Setelah bertemu dengan Presiden Aoun di Istana Baabda di Beirut, ibu kota Lebanon, Menlu Turki Cavusoglu mengatakan kepada wartawan bahwa mereka telah membahas hubungan bilateral.
Dia juga memberi selamat kepada Aoun atas pembentukan pemerintahan baru dan Hari Nasional Lebanon yang akan datang pada 22 November.
Menulis di Twitter, Cavusoglu menegaskan kembali dukungan Turki terhadap rakyat dan stabilitas Lebanon.
Kemudian dia juga bertemu dengan Nabih Berri, ketua parlemen Lebanon.
Dia mengatakan dalam sebuah cuitan bahwa kedua belah pihak menegaskan kembali "kemauan bersama untuk meningkatkan komunikasi antara Parlemen kami."

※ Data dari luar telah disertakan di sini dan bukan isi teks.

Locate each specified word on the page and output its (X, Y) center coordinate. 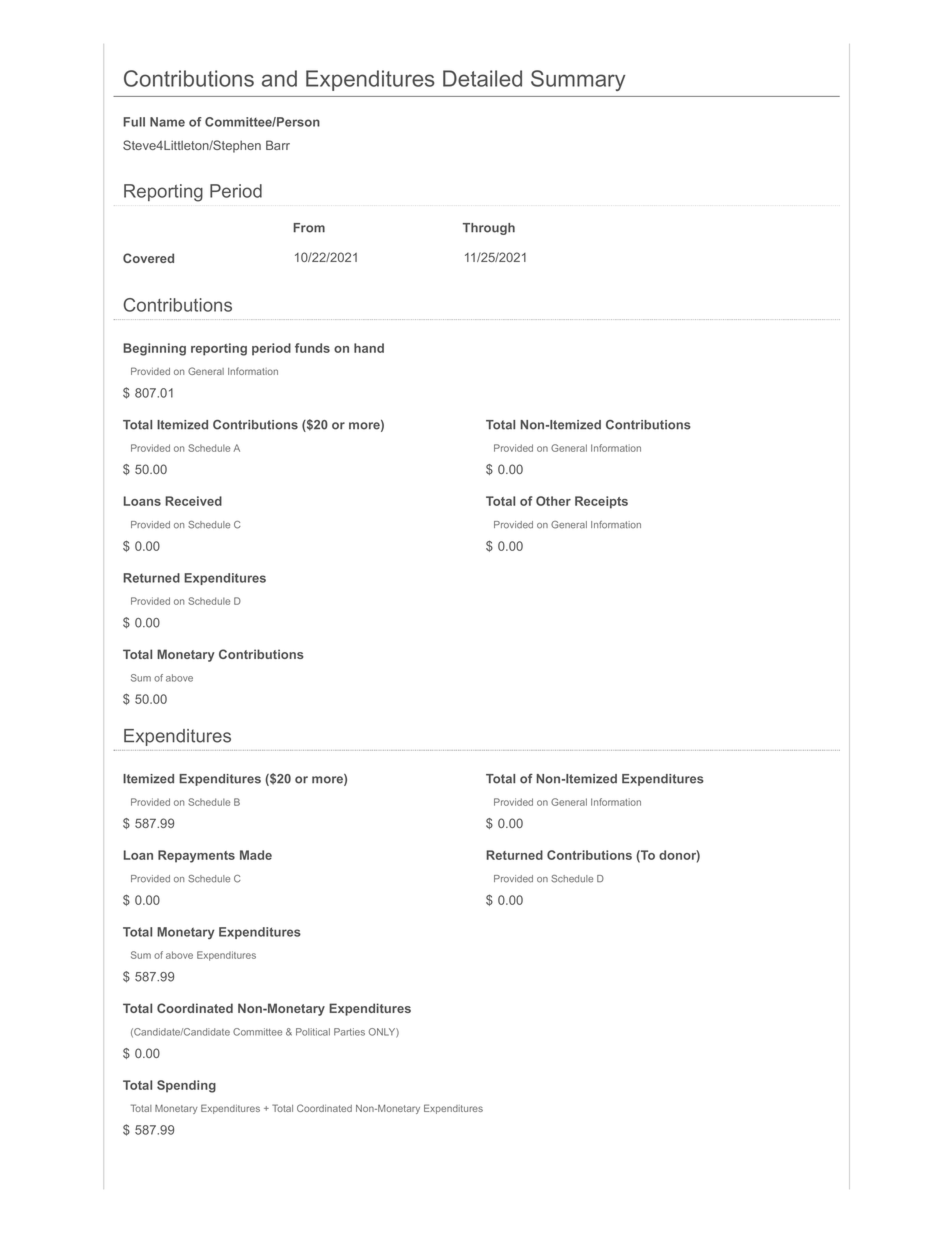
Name (167, 122)
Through (489, 229)
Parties (349, 1032)
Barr (278, 145)
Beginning (154, 349)
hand (369, 348)
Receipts (601, 502)
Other (553, 501)
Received (193, 501)
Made (256, 855)
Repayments (196, 856)
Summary (578, 80)
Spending (186, 1086)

Pada 10 September, pemerintah Lebanon baru diumumkan 13 bulan setelah pemerintah Hassan Diab mengundurkan diri menyusul ledakan mengerikan Agustus 2020 di Pelabuhan Beirut.
Dalam kunjungan resminya ke Lebanon, Cavusoglu juga bertemu dengan Perdana Menteri Najib Mikati dan rekannya Abdallah Bou Habib.
Pada Senin, Cavusoglu bertemu dengan Menteri Ekonomi dan Perdagangan Amin Salam.
Sejak akhir 2019, Lebanon telah berhadapan dengan masalah ekonomi yang parah, termasuk devaluasi mata uang dan kekurangan bahan bakar dan obat-obatan.